L’equilibrio è sottile. Da una parte, c’è infotainment: dispositivi tecnologici delle auto che consentono un viaggio piacevole. Ossia lettori Cd e Mp3, radio, e quant’altro. Aggiungendo, perché ormai tutto è integrato, navigatori e schermi di vario genere, più le infinite applicazioni per gli smartphone, che comunicano col veicolo. Dall’altra parte, però, c’è la sicurezza stradale: in viaggio, il guidatore deve restare sempre e comunque concentrato al massimo sulla strada, sui mezzi, sui cartelli, sui pedoni, così come sui ciclisti: il pericolo è in agguato. E l’infotainment, qualsiasi forma di intrattenimento, non deve distrarre. Il viaggio multimediale va bene, se sicuro.

Sei dritte

1# Passeggeri. Chi viaggia con voi è libero di distrarsi in auto: radio, tv, cellulari super intelligenti, tablet. Purché non arrechi mai, in nessun modo, disturbo a voi. La performance del guidatore è sacra, anche se i passeggeri sono bambini.

2# Zero discussioni. Un conto è usare l’infotainment da sé, viaggiando da soli: decidete tutto voi. Un altro è stare in macchina con la famiglia numerosa, magari composta da individui di età “estreme”: molto piccoli o molto vecchi. Difficile mettere d’accordo tutti sul programma radio, o su un’altra forma d’intrattenimento. Dite no alle discussioni animate nell’abitacolo, che distraggono e innervosiscono: alla fine, mediate, trovando la corretta via di mezzo.

3# Tecnologie. Vanno distinti anche i vari tipi di tecnologia per l’intrattenimento. Quelle “primordiali” sono più difficili da usare, e implicano tempo e pazienza per ottenere quello che si vuole; quelle nuovissime sono dotate di sistema di riconoscimento vocale, o basta uno sfioramento perché funzionino. Per distrarsi meno.

4# A voce. Le nuove tecnologie consentono di interagire, usare il navigatore e telefonare senza staccare le mani dal volante: magari dettando brevi email e appunti da inviare in un secondo momento attraverso la connessione dati dello smartphone. Preziosa, per chi se la può permettere, una suite di software (navigatore GPS, lettore multimediale) che integri i servizi cloud avanzati con le auto.

5# Connessione. Ricordate che, in viaggio, in certe zone, il collegamento a Internet potrebbe essere imperfetto. Se un qualche dispositivo non funziona al massimo, la causa potrebbe essere la connessione web: inutile insistere a manovrare lo strumento; occorre attendere di essere in una zona dove “si prende bene”.

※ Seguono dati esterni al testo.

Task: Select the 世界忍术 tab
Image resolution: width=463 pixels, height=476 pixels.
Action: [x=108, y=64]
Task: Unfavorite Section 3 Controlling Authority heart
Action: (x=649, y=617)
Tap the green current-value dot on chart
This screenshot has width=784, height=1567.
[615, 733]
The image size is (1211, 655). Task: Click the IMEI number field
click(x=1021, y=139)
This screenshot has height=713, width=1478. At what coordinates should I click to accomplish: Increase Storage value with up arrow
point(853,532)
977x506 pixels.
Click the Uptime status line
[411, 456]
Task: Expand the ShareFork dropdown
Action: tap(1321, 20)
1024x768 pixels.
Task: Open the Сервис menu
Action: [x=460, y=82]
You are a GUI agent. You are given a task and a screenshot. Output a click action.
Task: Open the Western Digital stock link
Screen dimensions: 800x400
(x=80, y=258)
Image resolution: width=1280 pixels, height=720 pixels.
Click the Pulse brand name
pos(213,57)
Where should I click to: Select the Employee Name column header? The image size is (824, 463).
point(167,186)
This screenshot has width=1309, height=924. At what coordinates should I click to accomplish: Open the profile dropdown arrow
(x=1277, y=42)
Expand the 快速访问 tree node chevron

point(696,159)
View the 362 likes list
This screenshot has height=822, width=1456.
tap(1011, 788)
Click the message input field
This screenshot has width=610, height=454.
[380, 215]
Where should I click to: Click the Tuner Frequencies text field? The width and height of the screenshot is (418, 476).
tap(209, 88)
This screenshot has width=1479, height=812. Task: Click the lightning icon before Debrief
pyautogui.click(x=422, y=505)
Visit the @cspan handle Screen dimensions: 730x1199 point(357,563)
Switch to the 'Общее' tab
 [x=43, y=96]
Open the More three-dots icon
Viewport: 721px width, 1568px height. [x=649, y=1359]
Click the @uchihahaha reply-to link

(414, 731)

6# Display. Gli schermi installati sulla plancia sono comodi: se accettano combinazioni di tocchi e comandi vocali sono più sicuri e facili da usare. Accattivanti e utili gli “head up display”, i sistemi che proiettano le informazioni direttamente sul parabrezza: purché le immagini, e le funzioni in realtà aumentata, non distraggano.

Per i passeggeri

Ogni persona reagisce a proprio modo: c’è chi riesce a leggere in macchina, o a interagire con lo smartphone, o a chattare di continuo, senza avere conseguenze negative; e chi invece soffre subito, o a distanza di qualche quarto d’ora, di cinetosi: il mal d’auto. In ogni caso, sarebbe opportuno evitare trasportare passeggeri che, dopo aver letto decine di messaggi sul cellulare, si sentano male in macchina. Se lo ritenete opportuno, intervenite, e pregate i trasportati di limitarsi nell’utilizzo della tecnologia.